Web Over Ollama (and Llamas). An MCP + OpenAI router for AI desktops.

woollama sits between AI clients (Cursor, the OpenAI SDK, Claude Desktop, cosmic-fabric — anything that speaks OpenAI or MCP) and AI backends (Ollama, Anthropic, fabric, lackpy, filesystem MCPs — anything that speaks OpenAI or MCP). It composes them into orchestrated calls without inventing a new protocol.

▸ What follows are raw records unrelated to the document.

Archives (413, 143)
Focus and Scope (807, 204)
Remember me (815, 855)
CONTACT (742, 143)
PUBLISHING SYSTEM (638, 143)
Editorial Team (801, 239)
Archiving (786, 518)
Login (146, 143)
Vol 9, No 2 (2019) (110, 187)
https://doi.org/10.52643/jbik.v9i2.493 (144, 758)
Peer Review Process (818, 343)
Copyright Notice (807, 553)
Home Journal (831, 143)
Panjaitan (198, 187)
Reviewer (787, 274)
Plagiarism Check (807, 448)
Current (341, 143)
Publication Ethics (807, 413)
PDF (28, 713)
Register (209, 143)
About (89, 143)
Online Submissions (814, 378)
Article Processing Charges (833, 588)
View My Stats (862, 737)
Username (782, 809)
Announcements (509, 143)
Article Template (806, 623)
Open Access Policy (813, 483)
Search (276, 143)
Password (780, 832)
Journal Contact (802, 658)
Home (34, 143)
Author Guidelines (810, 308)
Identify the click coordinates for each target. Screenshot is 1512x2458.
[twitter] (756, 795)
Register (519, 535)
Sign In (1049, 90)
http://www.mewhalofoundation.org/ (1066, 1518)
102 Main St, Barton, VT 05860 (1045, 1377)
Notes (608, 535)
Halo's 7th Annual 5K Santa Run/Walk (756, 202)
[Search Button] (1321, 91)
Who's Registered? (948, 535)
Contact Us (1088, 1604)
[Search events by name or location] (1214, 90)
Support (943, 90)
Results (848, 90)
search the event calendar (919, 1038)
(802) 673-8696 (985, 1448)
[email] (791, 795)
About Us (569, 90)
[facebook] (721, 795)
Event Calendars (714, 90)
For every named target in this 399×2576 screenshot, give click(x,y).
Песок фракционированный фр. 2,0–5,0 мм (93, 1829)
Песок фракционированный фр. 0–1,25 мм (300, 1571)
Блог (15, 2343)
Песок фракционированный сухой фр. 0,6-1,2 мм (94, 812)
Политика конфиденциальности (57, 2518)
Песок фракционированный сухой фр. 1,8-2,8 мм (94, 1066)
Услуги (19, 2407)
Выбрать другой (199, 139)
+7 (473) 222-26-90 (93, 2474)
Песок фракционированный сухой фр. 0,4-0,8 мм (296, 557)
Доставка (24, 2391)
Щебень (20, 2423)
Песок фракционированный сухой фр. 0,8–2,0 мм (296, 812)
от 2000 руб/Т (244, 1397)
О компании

                          ┌─────────────────────┐
                          │   AI clients        │
                          │   (any OpenAI or    │
                          │    MCP client)      │
                          └──────────┬──────────┘
                  ┌──────────────────┴───────────────────┐
                  │            woollama                  │
                  │  OpenAI server  +  MCP server        │
                  │  ───────────────────────────────     │
                  │  routes models, tools, executors     │
                  │  composes patterns + tools + models  │
                  │  into named recipes                  │
                  └──────────────────┬───────────────────┘
                  ┌──────────────────┴───────────────────┐
                  │                                      │
              ┌───┴────┐                            ┌────┴────┐
              │ MCP    │  tools, prompts, resources │ OpenAI  │  inference
              │ tool   │                            │ compat  │
              │ servers│                            │ backends│
              └────────┘                            └─────────┘
              fabric-mcp, lackpy,                   Ollama, Anthropic,
              filesystem, git, …                    vLLM, llama.cpp, …

What it is

A small daemon that routes inference requests, tool calls, and executor choice between AI clients and AI backends, using two standard wire formats and inventing none of its own. Three axes of routing, one daemon:

  • models<provider>/<model> (e.g. ollama/qwen3, anthropic/…, claude-code/…) and full recipes (woollama/<recipe>), all addressed through OpenAI's standard model field.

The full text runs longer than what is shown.